The Value of Seeing Billy Corgan and Marilyn Manson in 2015

Can you put a price on nostalgia? This summer, Houston is bedazzled by nostalgia acts hitting the touring circuit, and the price has never been higher. As interest in seeing these aging rock stars grows and grows among the current generation of backwards-looking teenagers, enabled by the Internet to discover their parents' music easier than ever, ticket prices for bands once thought to have long past relevancy have increased exponentially.

As tempting as it is to be sucked in by the wave, I've found myself struggling to rationalize spending money on these affairs. No show has given me more pause than the Smashing Pumpkins and Marilyn Manson super-show, which promises to be an evening of unbridled nostalgic joy and increasingly diminishing returns as one realizes that maybe these former superstars aren't as amazing in 2015 as they were in 1995.

It's a simple desire: to enjoy music we grew up on. Whether we grew up in the '90s and got to experience the height of Manson and Corgan's popularity firsthand, or we discovered it recently and have found ourselves astounded at how good music “used to be,” we're touched by the songs they wrote and have a burning desire to either go back or to have been there in the first place. Yet in 2015, you can't expect the same show you could expect then.

True, Manson has been firing on all cylinders lately. His latest album, The Pale Emperor, is very much the strongest work he's done in many years. While it might not match the excitement of his earlier work, it's a comfortable late-career record that definitely shines among the shit of his last decade. Corgan's prospects are much lower. The Smashing Pumpkins have been the Smashing Pumpkins in name only for 15 years now, since they originally broke up in 2000. The solo work Corgan has released under the Pumpkins name since has been wildly mixed in quality and range. While their most recent work has been stronger than when they first returned, it's still difficult to justify their continued existence.

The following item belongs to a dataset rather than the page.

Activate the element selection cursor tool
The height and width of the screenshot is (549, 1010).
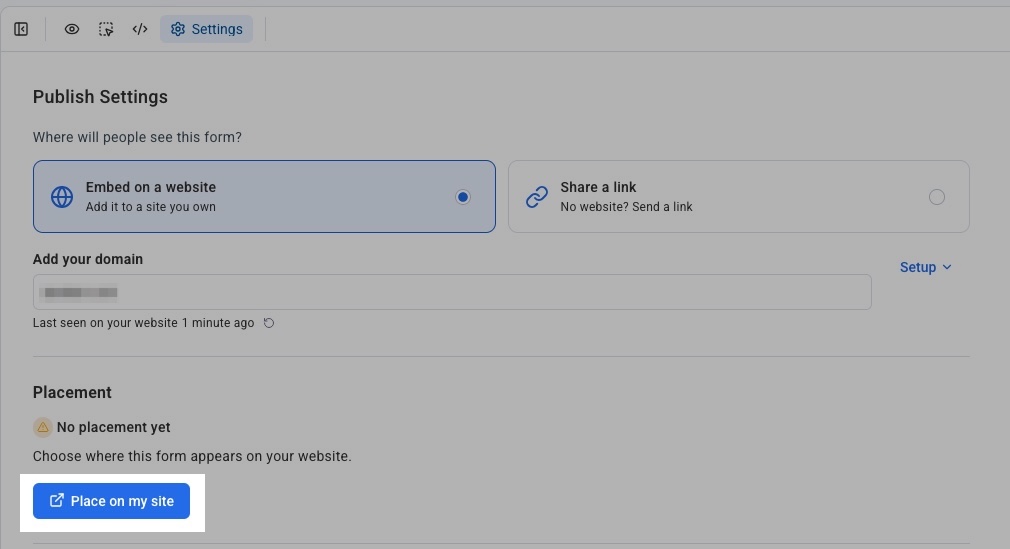(106, 29)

Yet the combination of these two on tour makes some kind of weird sense, in a roundabout way. Both are fading rock stars of a bygone era who traded on the emotional angst of tortured teenagers. There's a slight similarity in sounds, though not by enough to really explain their sharing a bill together. The crossover is mainly just due to the era they both began and thrived in. In any case, the idea behind the tour was clearly to stick the two together to justify the fact that otherwise neither would command NRG Arena in 2015 on their own (the show is tonight), and to justify the fact that tickets are exorbitantly expensive.

As of this writing, the cheapest tickets available from Ticketmaster are at $66.29, the absolute nosebleeds, and that's not even taking into account the absurd surcharges and processing fees that you'll have to pay along with that base price. Try Stubhub, then? You can grab one for $38.85, which is pretty reasonable, but then it jumps immediately to $68.94 and up. Again, that's not counting surcharges.

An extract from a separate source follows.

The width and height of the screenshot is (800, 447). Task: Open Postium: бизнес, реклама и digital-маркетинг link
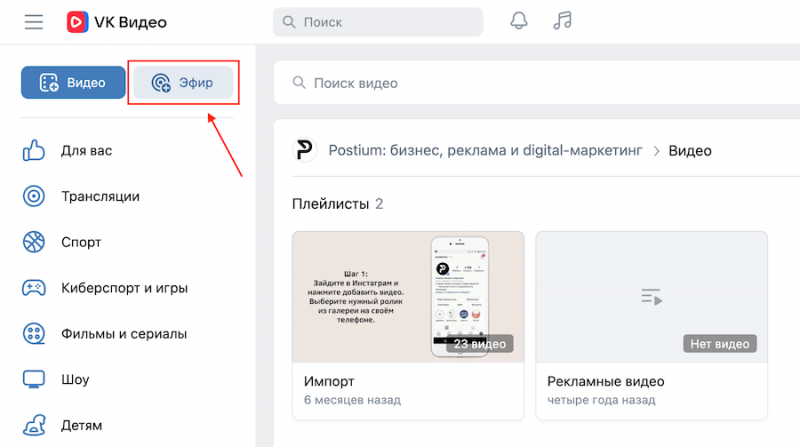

Craigslist offers the best options. While I write this, some floor tickets are on sale at face value. But that's a gamble. In a matter of hours, those might be gone. If missing this show will absolutely devastate you, it's probably not best to try and wait around for the best deal to pop up on there, hoping you can manage to email fast enough.

Out of all these options, weighing the pros and cons, I still find it difficult to rationalize. No doubt, complaining about ticket prices has long since past the point of tired. It's been going on since the '90s when Pearl Jam was protesting Ticketmaster and Fugazi was setting their ticket prices under $10 no matter what venues or promoters would have preferred.

But in 2015, are there truly no bands doing more exciting music than Marilyn Manson and the Smashing Pumpkins? Is there no music more worth our money? I propose that there is, and shameless exploitation of this generation's nostalgia fetish does not justify shelling out this much money to see these two past-their-prime artists. To be sure, the diehard fans will always pay it. For the rest, the value of seeing Billy Corgan and Marilyn Manson in 2015 is just a hair lower than what they're asking.

Marilyn Manson and Smashing Pumpkins bring their "End Times Tour" to NRG Arena (8400 Kirby) tonight. Doors open at 7 p.m.